I hope nobody comes after New Chair. He was not marked. I found him in my room. But just in case, I'm going to flip him over and check his nether regions for a masking tape label. No need being caught red-seated.


labbie1 said...

Caught red seated! LOL

I read the title and was expecting to hear that your sons have started to think like men already, coming up with solutions that are way to elegant for a simple 5 minute task!!!! ;-)

Sioux said...

And if there is NOT a masking tape label, take a Sharpie and write your name on it immediately to stake your claim.

Someone tried to get a cool bookcase/workstation on wheels that I snagged in the hall a couple of days ago. Thankfully, the custodians did not want me going into a hormonal melt-down, so they told her it was mine.

Unfortunately, somewhere between the top of the steps (where I wheeled it to, to make it as easy as possible for them) and the bottom of the steps (since my room is right there), two of the wheels "disappeared" and could not be found, just a minute after they dropped it off in front of my door, now unable to roll.

Perhaps your wheel and my two wheels are having a party somewhere?

irishoma said...

Finders, keepers in summer, ehh?

Hope your chair problem is solved.

Donna V.

Val Thevictorian said...

Oh, you mean like the brilliant idea Genius had a couple years ago to deliver the mail. Each house would have a pneumatic tube like the banks use. Mail would be shot from the post office to each home. From bigger distribution centers to the local post office. Never mind all the digging and tubing required to make this plan come to fruition. The expense would be offset in future years in the gasoline savings. The mail canisters would automatically know when to make a turn through the tubing network.

I think his next project might be building a better mousetrap.

In the past, I've used Wite-Out (I'd like to know why they chose that spelling) to put my name on dark objects. Sure, it can be flaked off. But at quite an effort. That practice started after a fellow faculty member in another building told the custodian to take a chair from my room, and replace it with one of his. Like I wouldn't notice. Mine was hard blue shiny sturdy plastic. His was flexible blue textured flimsy plastic. That was the first thing I noticed when I unlocked the door. I cried shenanigans. I asked the custodian if he knew what happened, and he confessed. And brought back my chair. Which kind of upset the other dude. Because his dastardly plan was foiled. And he got stuck with his own bad chair.

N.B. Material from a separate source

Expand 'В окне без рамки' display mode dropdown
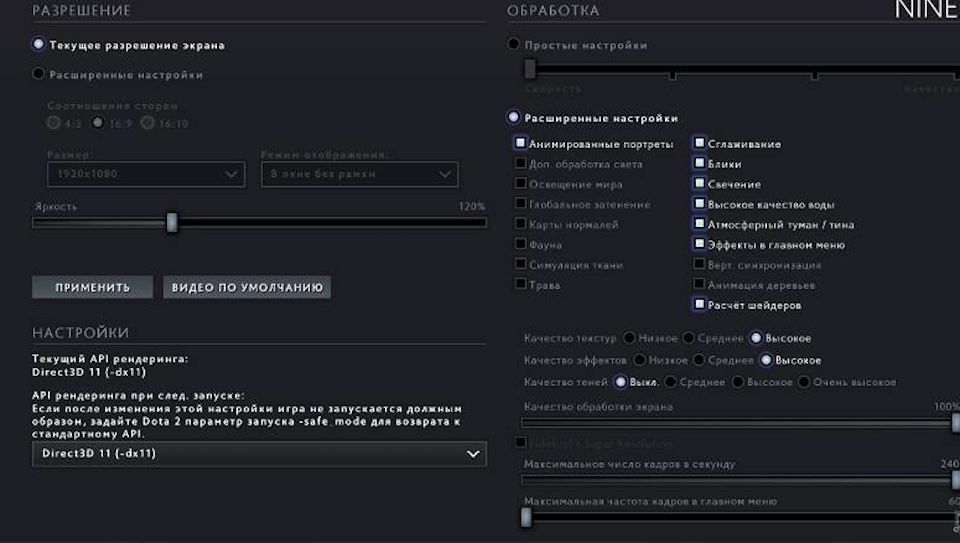Viewport: 960px width, 543px height. point(359,174)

Those wheels are bad seeds. I'd really like to know how they just melt into thin air. Why would somebody throw away a found wheel when he could put it in front of the faculty mailboxes for the wheel-misser to claim? Unless...it's being held for ransom, like some wastebaskets I have known.

Right now I have two working chairs. We'll find out Monday when the entire faculty returns if my problem is truly solved. I'm not volunteering any information. It WAS in my room like it belonged. Anybody who cared about furniture would have marked the chair. In the past, some have even requisitioned fancy schmancy executive chairs, so I doubt anybody will claim this business-lab castoff. I figure Even Steven is rewarding me for my altruism the year I spent sitting on a hard student chair.